Bu sefer ana tema, farkındalık oluşturmaktı.
Engellilerin sanata, sosyal hayata katılmalarını sağlayacak adımlar atıldı, politikalar üretildi.
Nitekim Büyükşehir’in açtığı “Farkındalık Merkezi”nde, 3 bine yakın öğrenciye, engellilerin ne gibi zorluklarla yaşadıklarına ve onların hayatını kolaylaştıracak adımlara dair eğitimler veriyor.
Bu merkez, Türkiye’de bir ilk.
Dünyada ise birkaç tane var.
Engelliler, 2. Engelsİzmir Kongresi’nin ardından sosyal hayatın içinde daha çok yer almaya başladılar.
2018 yılının 1-3 Kasım tarihleri arasında İzmir’de 3. Engelsİzmir Kongresi gerçekleştirilecek.
Kongre Yürütme Kurulu’nun başında, tabii ki öncekilerde olduğu gibi yine Doç. Dr. Levent Köstem var.
Bu kez tema, engellilerin istihdamı olacak.
Levent Köstem, ilk iki kongrede elde edilen sonuçların ardından engelli istihdamı sorununu da çözmek için yola çıktıklarını anlattı.
Gerisini, Köstem’den dinleyelim:
“Pek çok Avrupa ülkesinde engellilere büyük hizmetler veren platformlar var.
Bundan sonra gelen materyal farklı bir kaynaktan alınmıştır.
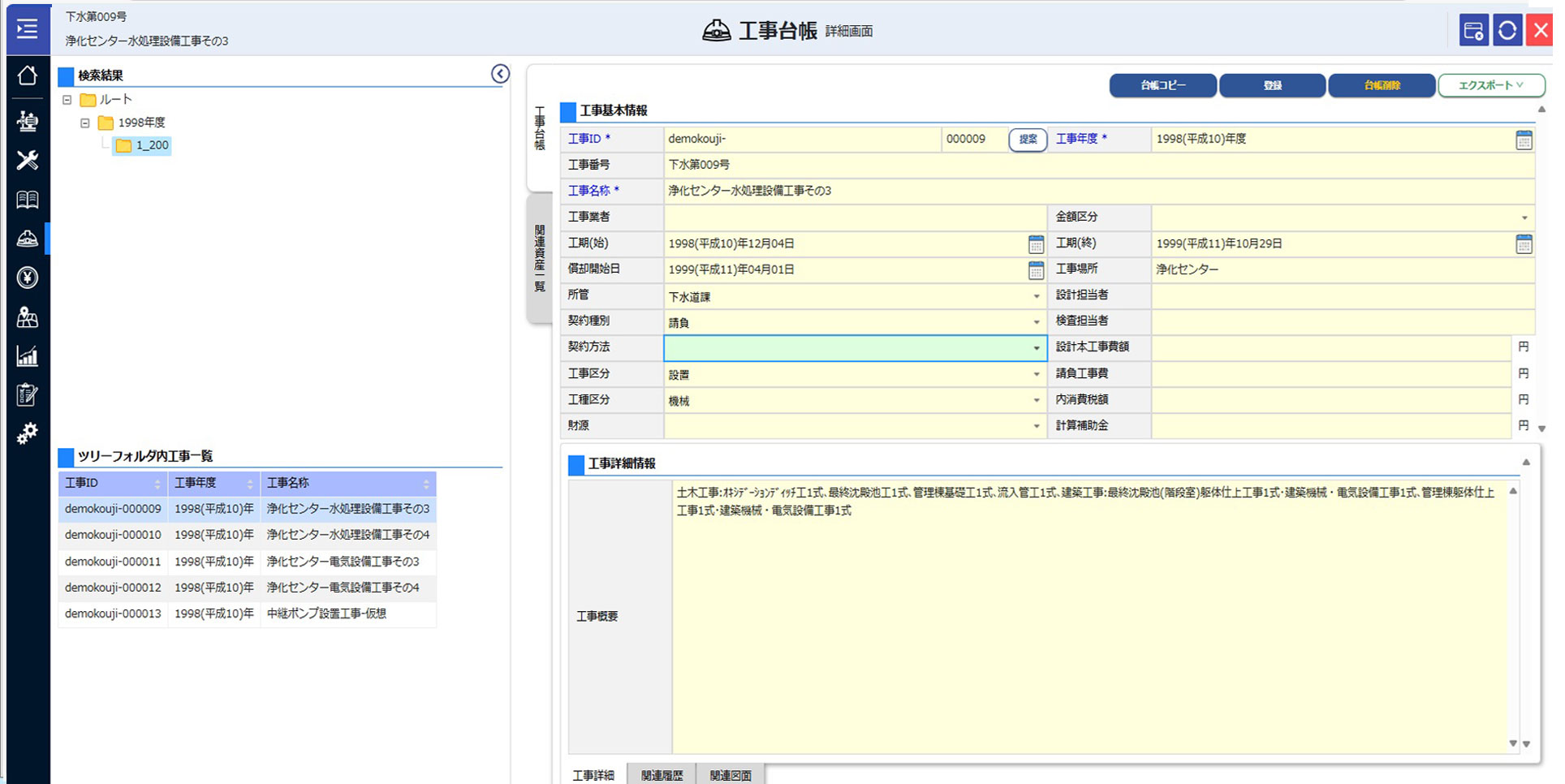
Task: Open the エクスポート dropdown button
Action: pos(1490,85)
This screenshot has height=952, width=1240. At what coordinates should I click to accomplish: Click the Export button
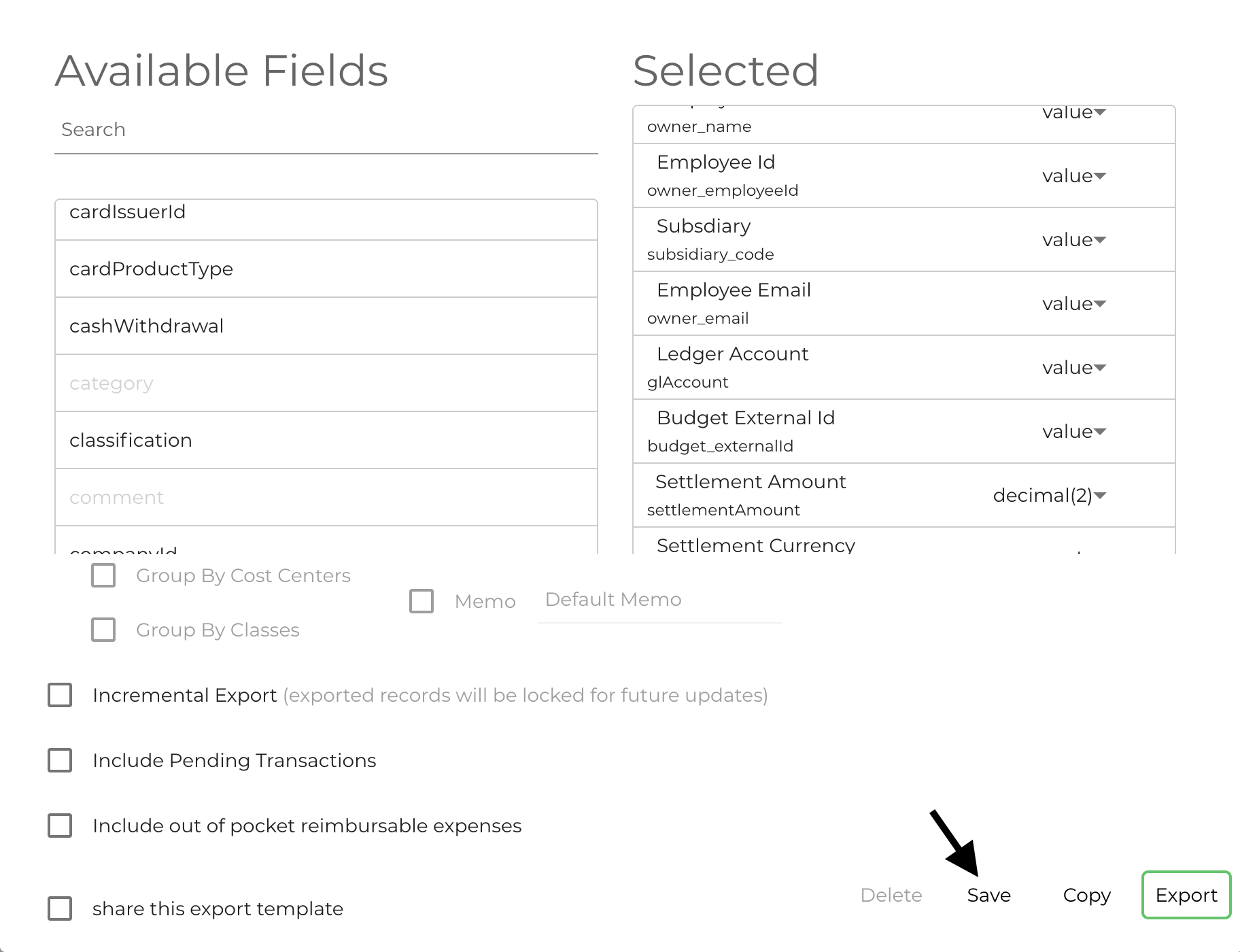pyautogui.click(x=1186, y=895)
Hepsiyle dirsek teması halindeyiz.
Üçüncü kongrenin ardından bir merkez açacağız.
Orada, çoğunlukla engellilerin çalıştığı üretim alanları oluşturacağız.
Almanya’da bunun pek çok örneği var.
Mesela 1500 dönümlük bir arazide küçükbaş, büyükbaş hayvancılık yapılacak.
Enerji üretimi, seracılık, bitki yetiştirme, satış gibi iş alanlarını çoğaltacağız.
Engellilerin çalışacağı bir çamaşırhane açabiliriz.
Engelliler, engellerinin dozuna göre, bu işlerde çalışacak.
Buralarda normal insanlar da çalışacak. Böyle bir konsept oluşturacağız.
‘Al şu 600 lira engelli maaşını, otur evinde’ dönemini bitireceğiz.
Bu merkez de Türkiye’de bir ilk olacak.
Olayın bir de devlet ayağı var.
Mesela devlet, işverene belli sayıda engelli çalıştırma mecburiyeti getirdi.
Fakat işveren, ‘Benim işyerim, engelli çalıştırmaya müsait değil’ diyor.
Gerçekten müsait değilse, Avrupa’da o şirket, engellilerden hizmet alımı yapmakla zorunlu kılınıyor.
Türkiye’de de böyle bir yasa yok.
Benzer bir yasa çıkarılırsa, engelli istihdamı daha da iyi düzeye gelir.”
HHH
Engelli dostu İzmir’in engelli dostu Başkanı Aziz Kocaoğlu’na...
Hayatını engellilere adamış, bu uğurda çok emekler vermiş Doç. Dr. Levent Köstem’e...
Bu konuda hiçbir fedakarlığı esirgemeyen İzmirli kurum ve kuruluşlara...
Engelliler adına teşekkür borçluyuz.